Life for test takers in the 21st century became just a bit easier when both the College Board and ACT, Inc. opened the doors to calculator use on at least some math questions. Sure, you can’t outsource figuring on the No-Calculator Math section of the SAT or the Science section of the ACT, but generally, your calculator will be there for you when you need it.
Except when it is not.
No discussion of test day horror stories would be complete without mentioning the myriad victims of calculator malfunction. Sometimes your device glitches, and sometimes it just dies. Either way, an already challenging math section increases exponentially in difficulty.
If your calculator fails during the SAT or ACT, you only have two options, neither of them optimal:
1. Continue to test without your calculator.

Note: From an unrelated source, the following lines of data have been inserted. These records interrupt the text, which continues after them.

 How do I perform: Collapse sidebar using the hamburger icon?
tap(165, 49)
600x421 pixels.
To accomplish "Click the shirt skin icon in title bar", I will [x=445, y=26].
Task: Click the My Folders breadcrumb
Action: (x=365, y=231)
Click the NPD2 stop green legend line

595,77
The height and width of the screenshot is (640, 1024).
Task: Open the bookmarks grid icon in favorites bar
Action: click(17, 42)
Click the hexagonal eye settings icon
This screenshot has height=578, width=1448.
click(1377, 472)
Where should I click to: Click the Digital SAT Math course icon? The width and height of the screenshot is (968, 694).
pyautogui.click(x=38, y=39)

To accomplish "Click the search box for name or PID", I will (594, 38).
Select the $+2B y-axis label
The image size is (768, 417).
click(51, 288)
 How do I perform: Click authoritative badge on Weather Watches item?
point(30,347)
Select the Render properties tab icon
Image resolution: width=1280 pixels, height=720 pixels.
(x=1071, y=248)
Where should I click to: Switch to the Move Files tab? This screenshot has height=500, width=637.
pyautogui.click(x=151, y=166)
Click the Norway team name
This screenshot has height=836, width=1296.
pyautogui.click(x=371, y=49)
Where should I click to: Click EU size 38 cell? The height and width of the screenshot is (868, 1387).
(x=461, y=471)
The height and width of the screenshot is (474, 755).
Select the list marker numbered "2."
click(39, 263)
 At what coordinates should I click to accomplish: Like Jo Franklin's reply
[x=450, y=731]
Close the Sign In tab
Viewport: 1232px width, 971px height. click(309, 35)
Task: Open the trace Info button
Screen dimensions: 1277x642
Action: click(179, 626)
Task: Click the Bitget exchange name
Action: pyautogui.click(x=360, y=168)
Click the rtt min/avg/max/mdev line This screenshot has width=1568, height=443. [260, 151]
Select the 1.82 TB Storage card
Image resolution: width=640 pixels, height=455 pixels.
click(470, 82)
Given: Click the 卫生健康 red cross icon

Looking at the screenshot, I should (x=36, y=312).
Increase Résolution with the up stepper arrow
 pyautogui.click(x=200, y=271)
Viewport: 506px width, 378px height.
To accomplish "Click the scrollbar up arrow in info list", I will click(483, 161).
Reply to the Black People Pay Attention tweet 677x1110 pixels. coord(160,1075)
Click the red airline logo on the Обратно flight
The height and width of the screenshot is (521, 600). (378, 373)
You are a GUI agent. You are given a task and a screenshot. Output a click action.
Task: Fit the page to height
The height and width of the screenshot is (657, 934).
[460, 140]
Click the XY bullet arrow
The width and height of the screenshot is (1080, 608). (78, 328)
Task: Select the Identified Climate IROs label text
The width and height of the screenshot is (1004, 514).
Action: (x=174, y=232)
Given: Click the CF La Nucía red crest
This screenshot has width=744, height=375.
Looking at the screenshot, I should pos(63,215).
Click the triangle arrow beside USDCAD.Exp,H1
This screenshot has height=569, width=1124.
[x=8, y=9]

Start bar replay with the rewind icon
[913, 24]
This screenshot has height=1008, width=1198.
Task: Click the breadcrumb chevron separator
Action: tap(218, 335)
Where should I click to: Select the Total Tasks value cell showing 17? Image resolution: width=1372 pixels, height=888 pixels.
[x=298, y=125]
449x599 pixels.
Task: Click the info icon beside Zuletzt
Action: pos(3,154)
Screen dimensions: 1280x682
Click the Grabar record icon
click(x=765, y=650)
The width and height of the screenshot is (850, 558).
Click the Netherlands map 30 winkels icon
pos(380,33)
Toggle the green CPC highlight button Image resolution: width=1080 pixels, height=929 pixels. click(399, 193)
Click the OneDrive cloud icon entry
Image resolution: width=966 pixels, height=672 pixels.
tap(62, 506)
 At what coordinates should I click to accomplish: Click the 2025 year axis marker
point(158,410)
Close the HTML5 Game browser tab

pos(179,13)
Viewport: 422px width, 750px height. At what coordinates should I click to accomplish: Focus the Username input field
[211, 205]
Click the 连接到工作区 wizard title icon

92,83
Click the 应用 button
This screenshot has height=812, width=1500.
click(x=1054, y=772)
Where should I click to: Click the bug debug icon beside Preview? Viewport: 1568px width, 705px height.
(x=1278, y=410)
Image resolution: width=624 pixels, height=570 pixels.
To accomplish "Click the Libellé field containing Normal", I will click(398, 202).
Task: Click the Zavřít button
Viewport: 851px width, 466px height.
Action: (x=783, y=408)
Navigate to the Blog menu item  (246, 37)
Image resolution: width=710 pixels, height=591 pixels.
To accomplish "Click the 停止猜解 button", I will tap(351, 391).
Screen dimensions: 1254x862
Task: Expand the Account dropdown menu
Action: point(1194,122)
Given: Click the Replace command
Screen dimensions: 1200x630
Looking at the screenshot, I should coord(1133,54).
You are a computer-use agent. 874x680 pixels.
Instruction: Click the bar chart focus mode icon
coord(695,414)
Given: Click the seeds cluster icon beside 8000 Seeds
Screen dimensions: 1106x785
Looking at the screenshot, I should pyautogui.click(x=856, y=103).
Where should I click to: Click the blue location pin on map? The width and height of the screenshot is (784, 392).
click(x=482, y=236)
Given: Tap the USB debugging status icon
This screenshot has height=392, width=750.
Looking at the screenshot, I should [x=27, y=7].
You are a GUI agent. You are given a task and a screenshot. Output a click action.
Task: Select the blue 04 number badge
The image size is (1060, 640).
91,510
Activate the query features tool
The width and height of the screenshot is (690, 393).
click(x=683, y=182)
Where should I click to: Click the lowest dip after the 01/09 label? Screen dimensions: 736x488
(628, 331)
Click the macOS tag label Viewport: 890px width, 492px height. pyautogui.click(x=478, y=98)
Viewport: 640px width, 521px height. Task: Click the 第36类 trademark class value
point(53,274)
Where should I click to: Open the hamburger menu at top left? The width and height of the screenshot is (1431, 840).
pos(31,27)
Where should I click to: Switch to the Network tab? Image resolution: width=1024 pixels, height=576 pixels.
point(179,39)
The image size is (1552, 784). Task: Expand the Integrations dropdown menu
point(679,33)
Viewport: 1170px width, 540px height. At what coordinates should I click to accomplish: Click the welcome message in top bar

2. Cancel your entire test score.
Since both of these options are wretched, your best bet for success on test day lies in protecting against calculator failue in the first place. Obviously, make sure your device is fully charged, since you will not be able to plug it in at the test center. If your calculator takes batteries, make sure they are fresh and pack extras. While you’re thinking of contingencies, you may even want to pack a back-up calculator… cell phones don’t count. I’ve met plenty of students who complain during practice about how glitchy their calculators are, but don’t plan for the same problems during the official test.
If you don’t already know this, not a single math question on either the SAT or ACT requires a calculator. In fact, some problems are written specifically to trap students with sloppy calculator technique. But if your peace of mind on test day depends on the safety blanket of a smoothly operating calculator, have a plan for when things go wrong.